At one stage it powered towards me with Plymouth in the distance directly behind and I thought for a minute it was a submarine. It’s speed was staggering.
Even more incredibly I was temporarily distracted by the blowing of a school of four stout-looking dolphins that were heading straight towards me and which passed a few feet away. I saw they had rather attractive grey spray-paint like markings on their sides and photographs revealed later they were White-beaked dolphins. Another new cetacean species from my kayak! And as I watched them the whale surfaced in the background. A memorable image.
For it’s grand finale the whale put on quite a display of lunge-fishing with a decent amount of splashing. I couldn’t help but get the impression it was for my benefit, as it was once again right in front of me but I rather suspect it was to get a bellyfull of fish instead.
And then it moved off. So did I. But the cetacean action carried on. Two schools of friendly and active common dolphins to break up the long paddle back.
Wow. Nine hours on the water. One whale, 4 white-beaked dolphins, 5 schools of common dolphins, two schools of porpoises (plus many many more heard bur not seen), 4 Storm Petrels, 4 Balearic Shearwaters, and a sunfish. Plus the common stuff!
Of course I assumed it was a Minke Whale as they are the most frequently seen, and I never thought I would see anything else. But it rapidly dawned on me that it was far too big for the thirty foot max of a Minke. I have paddled with twenty-five foot long basking shark and this was at least twice the size of that, infact I would guess it was three times the length of my kayak.
I posted my many photos to Hannah Jones at Marine Discovery in Penzance and she was immediately very interested and helpfully forwarded them to her Rorqual expert acquaintance. She rapidly gave a detailed analysis of the photos and explained that in her opinion it was definitely not a Minke Whale, could possibly have been a Sei Whale but was probably a juvenile Fin Whale! Wow!
There is currently ongoing debate about its precise identity. I even wonder whether there were two whales, one with a very long back putting in a brief appearance further out, but I can’t be sure and never saw them surface together.
Maybe I’m pleased that I have failed to spot a whale during kayak trips to Scotland and even Greenland. There’s something very satisfying about seeing one on ‘your own patch’, close to home. And against all the odds (because it was in Devon…just). And under your own steam. And in a kayak.

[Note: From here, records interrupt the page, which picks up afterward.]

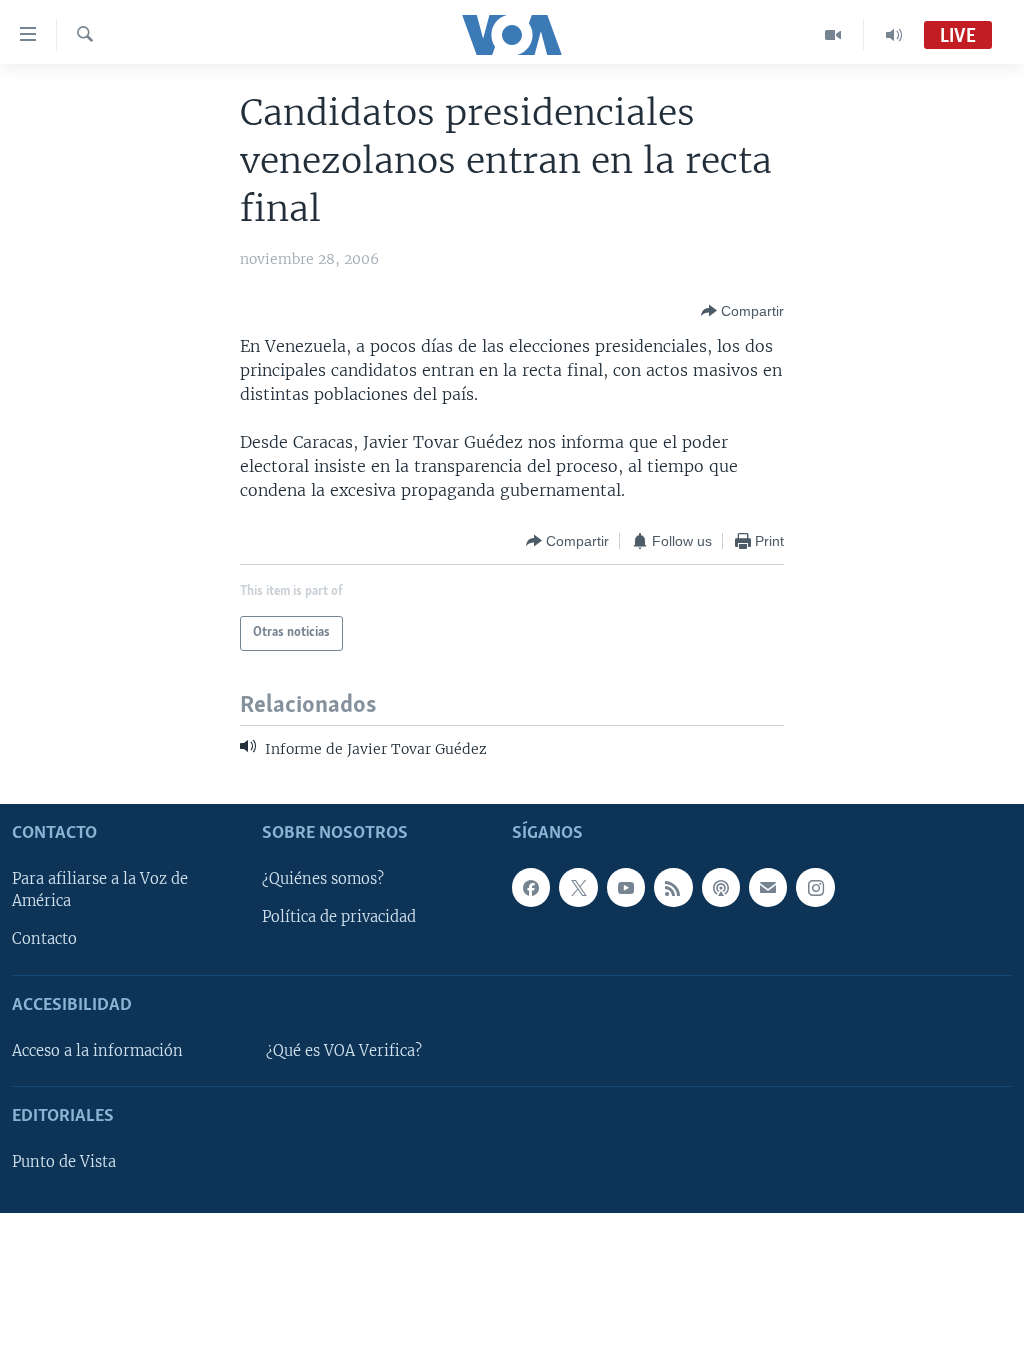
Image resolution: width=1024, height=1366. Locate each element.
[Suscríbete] (768, 887)
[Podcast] (721, 887)
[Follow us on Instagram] (815, 887)
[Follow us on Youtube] (626, 887)
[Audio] (894, 35)
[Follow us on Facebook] (531, 887)
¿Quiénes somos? (323, 879)
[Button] (742, 311)
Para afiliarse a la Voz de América (100, 890)
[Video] (833, 35)
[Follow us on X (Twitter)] (578, 887)
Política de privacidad (339, 917)
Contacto (44, 939)
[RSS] (673, 887)
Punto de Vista (64, 1162)
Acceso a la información (97, 1050)
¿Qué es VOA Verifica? (344, 1050)
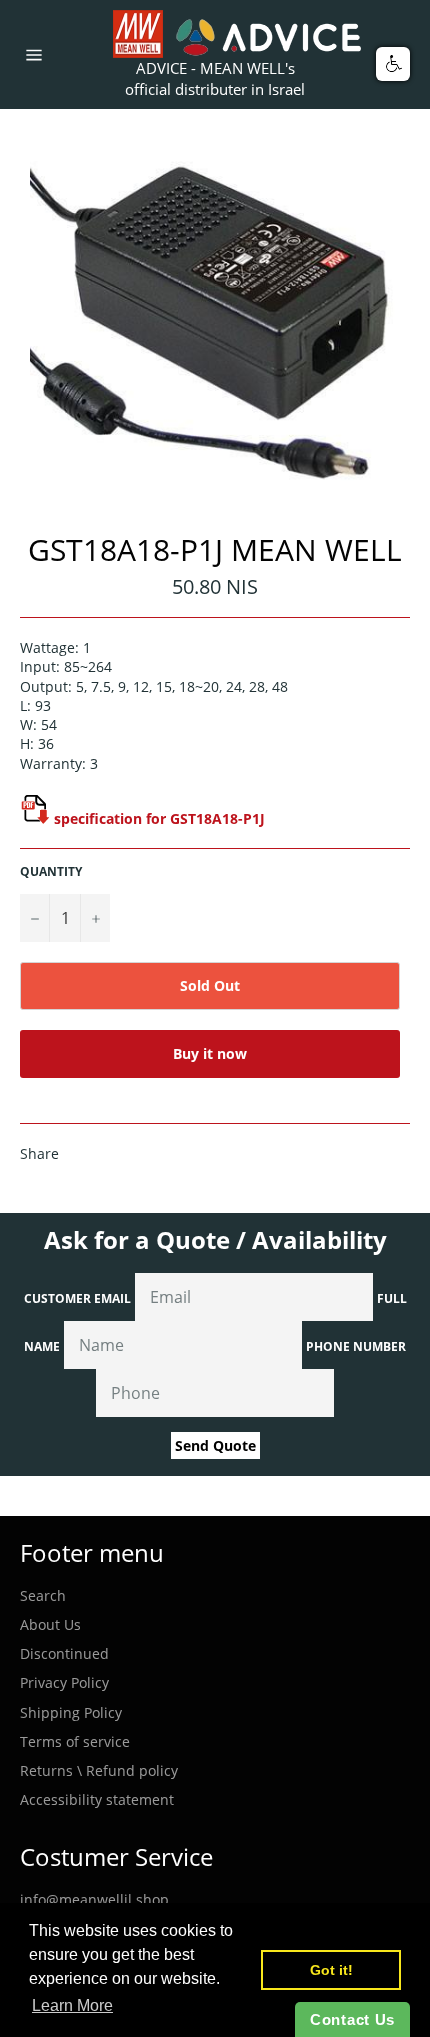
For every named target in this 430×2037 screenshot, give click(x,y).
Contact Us (352, 2019)
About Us (50, 1624)
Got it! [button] (331, 1970)
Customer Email (77, 1298)
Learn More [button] (72, 2005)
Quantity (51, 872)
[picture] (35, 818)
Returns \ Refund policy (99, 1770)
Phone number (356, 1346)
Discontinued (64, 1653)
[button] (393, 64)
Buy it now (210, 1053)
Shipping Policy (71, 1712)
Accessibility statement (97, 1799)
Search (43, 1595)
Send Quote (215, 1445)
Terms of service (75, 1741)
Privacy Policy (64, 1682)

I have deliberately resisted the temptation to go on a dedicated whale-watching-from-kayak-trip in America or wherever specifically so I could see one under these circumstances. Although I didn’t honestly think I would. And anyway not this big a whale and not this good a view.
Could it have been the largest sea creature ever seen by a kayaker in the UK?
latest update: seawatch southwest are pretty confident that this is in fact a Sei Whale. Slightly smaller than a Fin but a lot rarer!